Veículo: Valor Economico

Seção: Brasil
 
Por Sergio Leo | De Brasília
 
 
Ruy Baron/Valor / Ruy Baron/Valor
Tatiana Prazeres: "Baixada a poeira, vê-se que há pleitos sem fundamento"
 
Quase metade dos pedidos da indústria brasileira para barreiras contra importados é rejeitada ou retirada pelos próprios empresários, antes mesmo de se transformarem em investigação no Ministério do Desenvolvimento, informou ao Valor a secretária de Comércio Exterior, Tatiana Prazeres.
 
A maioria dessas petições é arquivada após uma análise inicial, por não conseguir provar que as importações, mesmo em alta, foram a causa de problemas para seus competidores no Brasil, ou causaram dano à produção nacional. "É uma angústia da indústria que chega até nós. O empresário vê o mercado crescer e seu crescimento não acompanha a demanda", diz Tatiana.
 
Das 497 petições encaminhadas desde 2005 ao Ministério de Desenvolvimento, 210 já foram indeferidas ou retiradas pelos empresários, ao constatar que tinham poucas chances de obter barreiras contra os importados, em produtos como manufaturados de cobre. Foram abertas 250 investigações, e 34 estão em análise. Num indício de que o governo segue critérios técnicos para avaliação das barreiras comerciais contra a competição desleal, das 480 investigações abertas contra importados, desde 1988, 162, um terço do total, terminaram sem aplicação de medidas contra a concorrência estrangeira, 37 delas desde 2011.
 
"Quando chegamos à secretaria, havia quase uma histeria contra os chineses", lembrou a secretária. "Baixada a poeira, vê-se que há alguns pleitos sem fundamento.

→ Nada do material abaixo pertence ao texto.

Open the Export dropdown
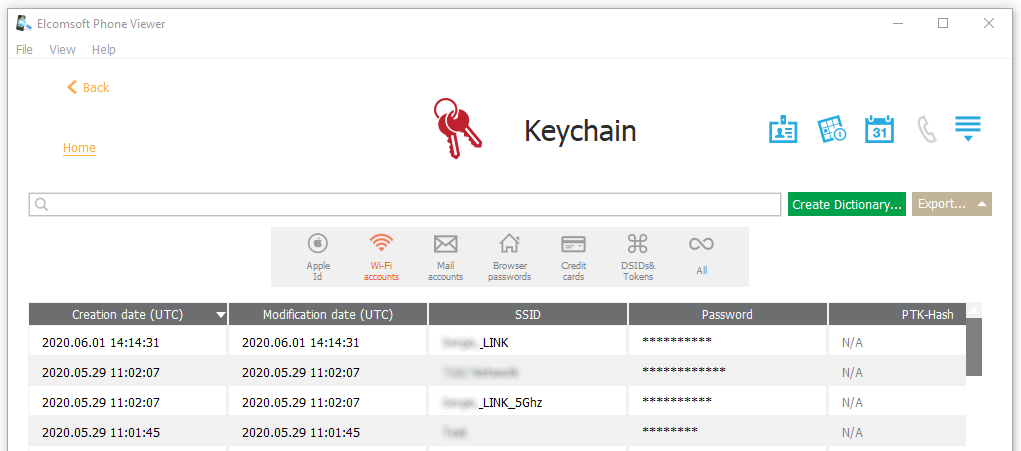Viewport: 1021px width, 451px height. [x=951, y=204]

A indústria entendeu a linha de atuação do governo, nossos critérios e viu o esforço para arrumar a casa, contratar gente. " Desde 2011, foram criados 120 novos cargos de analistas de comércio exterior e o governo acelerou prazos para as investigações, ampliando ações como a repressão a falsas declarações de origem de produtos, usadas para fugir a sobretaxas em casos de dumping (venda a preços abaixo do normal).
 
Na recente reunião do Conselho Nacional de Desenvolvimento Industrial (CNDI), com autoridades e representantes da indústria e de sindicatos no Ministério do Desenvolvimento, os empresários se concentraram em temas como a chamada facilitação de comércio, com remoção de obstáculos ao trânsito de mercadorias - burocracia nas fronteiras e dificuldades logísticas, de acesso a portos, por exemplo.
 
Uma das únicas demandas por defesa comercial foi levantada pela Confederação Nacional da Indústria (CNI), que, com base em um estudo comprovando o forte apoio oficial chinês a seus exportadores, sugeriu maior esforço contra subsídios dados pela China a exportadores locais, potencial alvo de medidas compensatórias (sobretaxas) por parte dos concorrentes no Brasil.
 
Tatiana concorda com a necessidade de atuar contra os subsídios desleais e estimula os empresários a acionarem o ministério contra esse tipo de concorrência externa. Em 2011, o governo abriu, a pedido da indústria, cinco investigações de medidas compensatórias contra produtos estrangeiros acusados de subsídios proibidos pela Organização Mundial do Comércio (OMC), a primeira delas contra filmes PET importados da Índia.
 
Quatro dessas investigações resultaram em sobretaxas aplicadas a partir de 2012. Apenas uma foi rejeitada pelos técnicos. As empresas precisam, no entanto, equipar-se para mostrar que a concorrência tem afetado suas vendas no mercado interno.
 
Para o presidente-executivo da Associação Brasileira da Indústria de Calçados (Abicalçados), Heitor Klein, cujo setor é protegido desde março de 2010 por uma sobretaxa antidumping de R$ 13,85 em cada par de calçado importado da China, o sistema de defesa comercial ainda exige aperfeiçoamentos, por não prever estratégias dos concorrentes estrangeiros contra as barreiras impostas a exportações desleais. "O governo está correto ao procurar operar de forma a não criar condições de contestação na OMC", diz. "Mas é preciso criar mecanismos de resposta mais eficazes para práticas como a falsa declaração de origem."
 
Klein discutiu na semana passada com o Departamento de Defesa Comercial (Decom), do Ministério do Desenvolvimento, mudanças na regulamentação de controle das importações, para determinação da real origem dos produtos. Calçados produzidos na China são transportados em partes para montagem no Vietnã ou Taiwan e então reexportados ao Brasil, fugindo da tarifa antidumping. A Abicalçados diz que houve "boa receptividade" do Decom à sugestão de alterar o modo de aferição, determinando a origem dos produtos de acordo com o país de onde se origina o cabedal, a parte superior, mais nobre, do calçado.
 
O diretor-superintendente da Associação Brasileira da Indústria Têxtil (Abit), Fernando Pimentel, argumenta que setores com produção muito dispersa enfrentam mais dificuldades em comprovar danos, mesmo quando dados agregados mostram aumento de importações e queda na produção. "É difícil comprovar, em nível microeconômico, a situação de queda de produção e surto de importações que mostram os dados macroeconômicos", diz.
 
A falta de competitividade criada com o real valorizado em relação ao dólar e as dificuldades logísticas exigem medidas mais "assertivas" de proteção contra a concorrência estrangeira, como fez o governo ao impor um maior Imposto sobre Produtos Industrializados (IPI) aos automóveis sem fabricação no país, diz Pimentel, que elogia, porém, o modelo "democrático, com consultas públicas a todos os interessados", usado para as medidas de defesa comercial.